La mayoría de las y los maestros tenemos más de un trabajo pues el salario no alcanza para satisfacer nuestras necesidades, que además se vieron incrementadas en la pandemia al tener que asumir los costos de la continuidad educativa a distancia. Hemos tenido que cubrir los altos costos del internet, computadoras y demás materiales que necesitamos, además de aportar en la economía familiar pues muchos de nuestros familiares se quedaron sin empleo.

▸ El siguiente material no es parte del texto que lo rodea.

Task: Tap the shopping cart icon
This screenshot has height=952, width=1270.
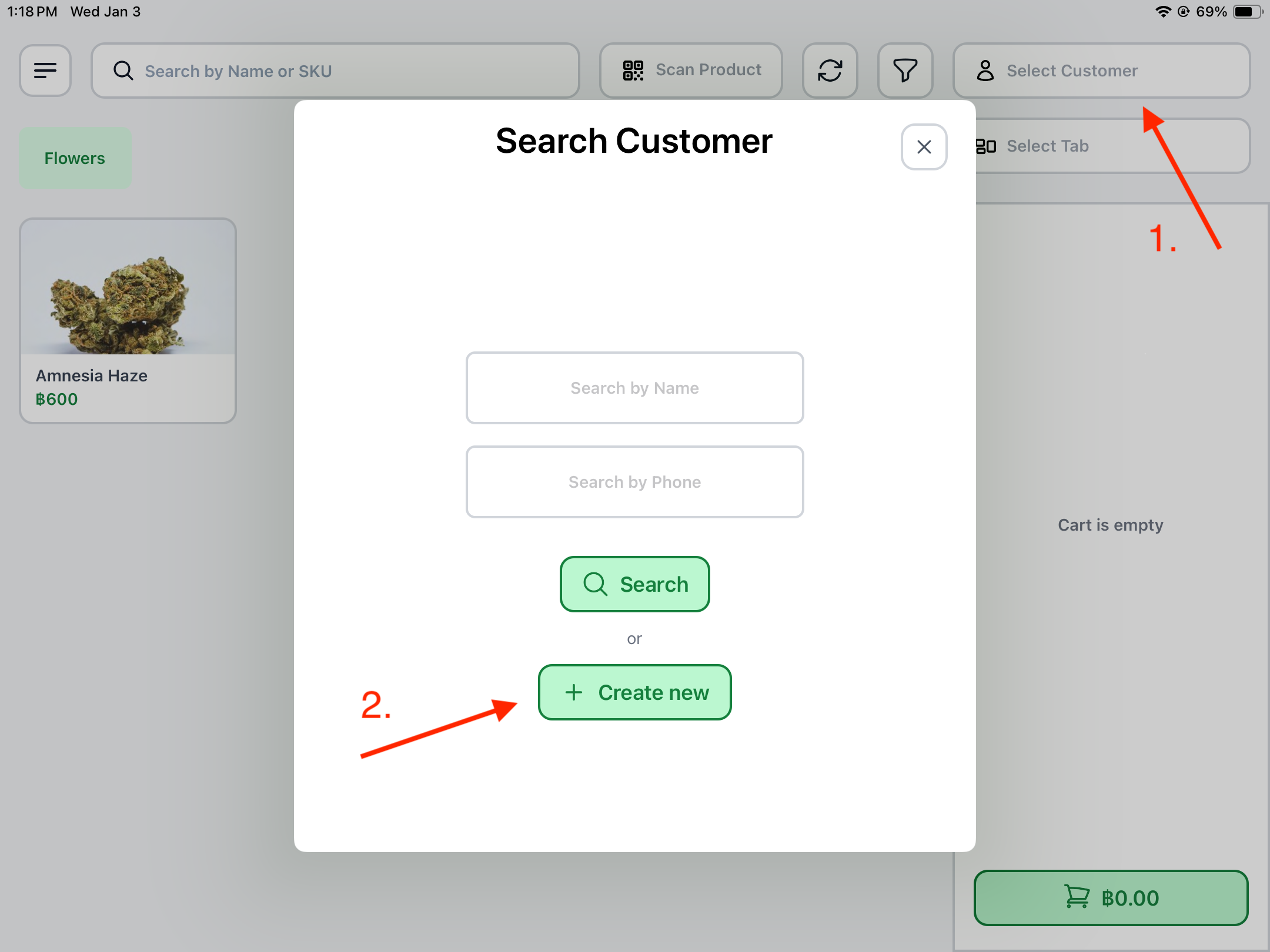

Es por ello que, aún sin estar de acuerdo, se someten “voluntariamente” a este tipo de programas pues son la única vía que tienen para aumentar sus ingresos. Por eso debemos luchar por un aumento salarial de emergencia que permita como mínimo cubrir el costo de la canasta básica y de los servicios esenciales y que se incremente automáticamente de acuerdo a la inflación. Para ello debemos unirnos con los trabajadores precarios del sector y luchar juntos para que todos tengamos derechos.

Es indispensable que la CNTE rompa la pasividad que ha demostrado estos últimos dos años y llame a la organización de las y los docentes para dejar de naturalizar la precarización que cada vez se profundiza más en nuestro sector.

Es necesario que convoquemos a asambleas virtuales para discutir cómo enfrentar la precarización laboral y cómo luchar por salarios dignos para todos y todas.

*Integrante de la agrupación magisterial y normalista Nuestra Clase.